European Privacy Law Blamed for Cancelation of Christmas Tradition in German Town

November 21, 2018 Updated: November 21, 2018

BRUSSELS—European officials have been forced to defend their new privacy laws, which are being earmarked for export to the United States, after they were blamed for a German town canceling its popular children’s Christmas tradition. The local authority in Roth, near Nuremberg, temporarily called off an annual event in which youngsters hang hand-written notes with their wish lists to Santa on the town center’s Christmas tree.

It said the ceremony had to be canceled because it ran afoul of the European Union’s new data protection law, the General Data Protection Regulation (GDPR), which came into force in May.

However, after local radio station Antenne Bayern stepped in at the last minute and drafted a new parental consent form, local officials said the celebration will now go ahead as planned.

The event had already been put on hold last year due to concerns over how the rules would be applied, and officials had announced it was “discontinued until further notice.”

In previous years, around 4,000 children have taken part, with notes they left being used to organize meetings with the mayor and visits to the fire station for local children.

However, lawyers at the city hall had warned that the new GDPR rules meant they would have to update the written permission they collect from the parents of every child for their wish lists to be displayed in public.

A townhouse from the mid 17th century in Roth, Germany in this file photo.
A townhouse from the mid 17th century in Roth, Germany, in this file photo. (Michael von Aichberger/Shutterstock)

The town could have faced heavy fines if it couldn’t prove that it wasn’t storing and protecting the data it had received in line with tough new EU standards.

“There won’t be any sparkling children’s eyes in front of the Christmas tree,” Melanie Hanker, the events manager at the local authority, had told German newspaper Die Welt.

Daniel Dalton, the digital market spokesman for the UK Conservative group in the European Parliament, said local officials had acted like “Scrooges” by canceling the event.

“Keeping people’s data safe is important. But saying ‘bah, humbug’ to kids who just want to write to Father Christmas shows some people simply don’t have a clue,” said Dalton.

However, the European Commission defended the GDPR and insisted that German officials’ interpretation of the requirements GDPR imposes was in “no way” accurate.

“Santa Claus should have the contact details of a family in order to deliver the presents indicated on the wish list he received—provided the parents agree, in case of minors,” a European Commission spokesperson told The Epoch Times.

“These have been the rules for the past 20 years and the General Data Protection Regulation has not changed this situation.”

In a statement, Romina Satiro, from Roth city council, said the event had been saved at the last minute after the local radio station came to the rescue by consulting lawyers on a new parental consent form.

“According to GDPR that has been in effect since May 2018, the original wish list form of the city Roth did not include the information that the data of the kids are going to be handed out to third persons,” Satiro said.

“On the new form, additional information is included, which describes that all the data are going to be handed out to third persons like sponsors. Combined with the signature of the parents the form is legally allowed.”

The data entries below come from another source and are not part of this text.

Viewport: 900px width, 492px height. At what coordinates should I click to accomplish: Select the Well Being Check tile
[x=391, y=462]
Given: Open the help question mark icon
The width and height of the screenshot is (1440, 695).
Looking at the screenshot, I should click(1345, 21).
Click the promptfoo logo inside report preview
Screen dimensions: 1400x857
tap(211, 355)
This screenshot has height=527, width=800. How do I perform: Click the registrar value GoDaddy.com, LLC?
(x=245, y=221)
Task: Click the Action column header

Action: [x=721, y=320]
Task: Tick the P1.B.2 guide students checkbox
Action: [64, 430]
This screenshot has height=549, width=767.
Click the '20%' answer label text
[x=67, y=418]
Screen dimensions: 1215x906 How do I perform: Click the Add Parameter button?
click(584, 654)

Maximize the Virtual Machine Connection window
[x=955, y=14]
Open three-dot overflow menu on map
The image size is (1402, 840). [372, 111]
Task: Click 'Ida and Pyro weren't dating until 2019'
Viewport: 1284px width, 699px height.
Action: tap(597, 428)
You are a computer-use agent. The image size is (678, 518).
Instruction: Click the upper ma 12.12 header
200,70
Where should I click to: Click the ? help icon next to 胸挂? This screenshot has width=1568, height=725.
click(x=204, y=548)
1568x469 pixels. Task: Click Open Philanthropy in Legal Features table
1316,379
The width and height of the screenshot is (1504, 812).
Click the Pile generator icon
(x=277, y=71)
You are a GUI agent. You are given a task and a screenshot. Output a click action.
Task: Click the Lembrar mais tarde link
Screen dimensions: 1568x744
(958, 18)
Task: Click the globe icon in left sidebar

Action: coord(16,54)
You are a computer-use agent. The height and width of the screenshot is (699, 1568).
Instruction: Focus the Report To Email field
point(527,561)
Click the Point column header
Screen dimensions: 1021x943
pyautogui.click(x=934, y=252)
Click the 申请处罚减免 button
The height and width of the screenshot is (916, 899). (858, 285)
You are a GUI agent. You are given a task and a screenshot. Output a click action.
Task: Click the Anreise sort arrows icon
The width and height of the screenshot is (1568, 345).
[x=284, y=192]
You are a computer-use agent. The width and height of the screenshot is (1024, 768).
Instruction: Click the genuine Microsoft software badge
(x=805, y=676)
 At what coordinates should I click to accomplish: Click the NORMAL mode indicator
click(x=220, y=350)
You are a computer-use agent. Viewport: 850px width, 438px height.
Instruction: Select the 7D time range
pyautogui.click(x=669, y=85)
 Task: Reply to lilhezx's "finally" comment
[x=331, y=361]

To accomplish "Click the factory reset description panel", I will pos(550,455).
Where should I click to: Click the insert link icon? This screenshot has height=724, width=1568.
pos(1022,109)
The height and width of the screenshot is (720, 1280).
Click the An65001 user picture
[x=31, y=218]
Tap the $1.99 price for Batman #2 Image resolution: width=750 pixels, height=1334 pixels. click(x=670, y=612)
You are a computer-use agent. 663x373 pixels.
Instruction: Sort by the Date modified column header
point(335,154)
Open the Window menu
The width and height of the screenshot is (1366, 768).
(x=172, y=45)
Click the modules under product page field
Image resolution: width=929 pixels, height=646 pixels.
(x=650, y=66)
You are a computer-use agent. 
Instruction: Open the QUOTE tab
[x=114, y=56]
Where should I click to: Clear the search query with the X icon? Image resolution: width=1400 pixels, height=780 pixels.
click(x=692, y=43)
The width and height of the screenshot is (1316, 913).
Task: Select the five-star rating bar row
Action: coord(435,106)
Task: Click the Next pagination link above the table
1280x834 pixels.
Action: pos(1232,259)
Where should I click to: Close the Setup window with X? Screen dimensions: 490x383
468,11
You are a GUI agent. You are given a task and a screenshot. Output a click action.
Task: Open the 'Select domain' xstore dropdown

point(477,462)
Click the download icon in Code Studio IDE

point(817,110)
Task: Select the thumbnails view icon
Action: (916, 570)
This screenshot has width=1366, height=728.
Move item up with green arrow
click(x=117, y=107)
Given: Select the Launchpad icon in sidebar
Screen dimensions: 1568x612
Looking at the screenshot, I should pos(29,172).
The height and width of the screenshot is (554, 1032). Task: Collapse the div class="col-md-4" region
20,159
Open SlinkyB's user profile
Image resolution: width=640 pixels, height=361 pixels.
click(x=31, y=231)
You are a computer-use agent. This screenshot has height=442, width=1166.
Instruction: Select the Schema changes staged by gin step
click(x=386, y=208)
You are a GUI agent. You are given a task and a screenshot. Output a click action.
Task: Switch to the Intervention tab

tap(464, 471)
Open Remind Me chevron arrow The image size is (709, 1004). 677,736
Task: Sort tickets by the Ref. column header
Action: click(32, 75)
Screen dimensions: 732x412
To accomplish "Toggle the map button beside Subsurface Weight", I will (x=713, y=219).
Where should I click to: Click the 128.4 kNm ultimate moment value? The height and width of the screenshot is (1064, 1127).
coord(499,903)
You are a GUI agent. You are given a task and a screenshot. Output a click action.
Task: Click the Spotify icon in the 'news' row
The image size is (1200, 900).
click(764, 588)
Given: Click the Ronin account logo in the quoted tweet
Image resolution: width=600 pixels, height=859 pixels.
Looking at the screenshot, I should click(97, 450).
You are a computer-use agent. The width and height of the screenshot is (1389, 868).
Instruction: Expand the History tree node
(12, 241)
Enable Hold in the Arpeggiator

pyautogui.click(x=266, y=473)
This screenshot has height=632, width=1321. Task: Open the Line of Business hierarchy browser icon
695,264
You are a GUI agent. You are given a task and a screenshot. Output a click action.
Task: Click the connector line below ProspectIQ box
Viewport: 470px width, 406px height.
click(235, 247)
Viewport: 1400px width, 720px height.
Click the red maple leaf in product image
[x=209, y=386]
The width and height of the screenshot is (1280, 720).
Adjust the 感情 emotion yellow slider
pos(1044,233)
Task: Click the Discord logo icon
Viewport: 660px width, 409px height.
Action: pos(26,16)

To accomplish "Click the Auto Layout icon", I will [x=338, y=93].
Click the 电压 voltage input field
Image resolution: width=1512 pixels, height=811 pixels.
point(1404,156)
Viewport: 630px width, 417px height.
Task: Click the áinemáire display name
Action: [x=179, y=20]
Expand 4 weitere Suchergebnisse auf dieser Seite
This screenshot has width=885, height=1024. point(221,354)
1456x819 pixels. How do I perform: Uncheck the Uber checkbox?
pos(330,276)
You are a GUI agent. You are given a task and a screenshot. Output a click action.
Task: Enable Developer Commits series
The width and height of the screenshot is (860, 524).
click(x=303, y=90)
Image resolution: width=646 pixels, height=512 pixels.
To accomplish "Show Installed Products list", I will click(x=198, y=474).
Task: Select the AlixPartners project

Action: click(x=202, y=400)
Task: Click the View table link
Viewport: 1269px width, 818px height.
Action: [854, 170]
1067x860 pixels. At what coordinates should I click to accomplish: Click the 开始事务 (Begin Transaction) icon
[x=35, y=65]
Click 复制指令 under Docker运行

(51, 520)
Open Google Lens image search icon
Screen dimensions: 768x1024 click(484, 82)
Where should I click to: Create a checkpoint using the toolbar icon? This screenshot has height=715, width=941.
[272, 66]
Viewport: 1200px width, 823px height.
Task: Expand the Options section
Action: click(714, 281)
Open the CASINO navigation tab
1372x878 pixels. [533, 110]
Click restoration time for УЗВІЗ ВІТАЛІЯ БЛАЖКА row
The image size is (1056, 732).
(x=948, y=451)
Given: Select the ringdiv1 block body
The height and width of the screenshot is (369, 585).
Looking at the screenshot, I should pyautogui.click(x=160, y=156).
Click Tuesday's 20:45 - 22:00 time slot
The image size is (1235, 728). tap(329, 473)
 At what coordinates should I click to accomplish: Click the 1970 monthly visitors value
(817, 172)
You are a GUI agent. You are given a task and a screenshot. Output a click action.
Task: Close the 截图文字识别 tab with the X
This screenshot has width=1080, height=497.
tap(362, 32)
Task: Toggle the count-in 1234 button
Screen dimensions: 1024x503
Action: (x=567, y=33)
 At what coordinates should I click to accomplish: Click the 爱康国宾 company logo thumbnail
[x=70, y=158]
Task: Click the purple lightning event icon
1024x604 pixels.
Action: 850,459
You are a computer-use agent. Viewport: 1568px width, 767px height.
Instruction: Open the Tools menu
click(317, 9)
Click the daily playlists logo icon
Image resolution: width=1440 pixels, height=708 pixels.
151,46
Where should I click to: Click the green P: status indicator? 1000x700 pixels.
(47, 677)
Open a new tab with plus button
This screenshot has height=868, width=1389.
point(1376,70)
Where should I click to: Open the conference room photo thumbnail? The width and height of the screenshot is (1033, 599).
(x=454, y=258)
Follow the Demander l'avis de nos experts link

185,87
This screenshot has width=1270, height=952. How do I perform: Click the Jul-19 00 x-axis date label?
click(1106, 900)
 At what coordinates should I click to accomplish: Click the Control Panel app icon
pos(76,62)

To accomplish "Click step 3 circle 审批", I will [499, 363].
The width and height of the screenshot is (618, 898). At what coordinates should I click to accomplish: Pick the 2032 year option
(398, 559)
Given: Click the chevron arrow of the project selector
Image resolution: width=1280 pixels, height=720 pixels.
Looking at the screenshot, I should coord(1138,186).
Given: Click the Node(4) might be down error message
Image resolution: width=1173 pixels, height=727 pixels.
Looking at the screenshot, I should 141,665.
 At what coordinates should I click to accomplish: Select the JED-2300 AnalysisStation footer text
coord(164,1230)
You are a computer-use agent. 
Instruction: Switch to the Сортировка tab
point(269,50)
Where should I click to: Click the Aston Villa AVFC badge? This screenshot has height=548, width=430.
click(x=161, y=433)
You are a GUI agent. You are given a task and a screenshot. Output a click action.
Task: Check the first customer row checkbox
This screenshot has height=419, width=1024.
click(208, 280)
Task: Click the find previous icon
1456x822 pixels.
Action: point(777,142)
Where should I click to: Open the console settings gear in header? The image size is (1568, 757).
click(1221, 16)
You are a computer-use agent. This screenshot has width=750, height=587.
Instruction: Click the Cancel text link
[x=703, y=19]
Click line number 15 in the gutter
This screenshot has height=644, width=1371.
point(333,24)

The GDPR, which sets strict new conditions on what data authorities and companies can collect and how it must be stored and protected, is being considered as a possible template for export to the United States.

Technology companies, including computer giant Apple and social media site Facebook, have urged U.S. President Donald Trump to adopt European-style laws, having already adapted their processes.

Apple’s chief executive Tim Cook and Facebook’s head of privacy Erin Egan made the call during a joint visit to the Belgian capital last month.

However, GDPR has been controversial in Europe where critics have accused the new law of being too heavy-handed and placing an unreasonable burden on small and medium-sized organizations.

Even some large companies have decided the regulation is too difficult to comply with, with a number of U.S. media outlets including the Los Angeles Times and the Chicago Tribune blocking their websites to European users.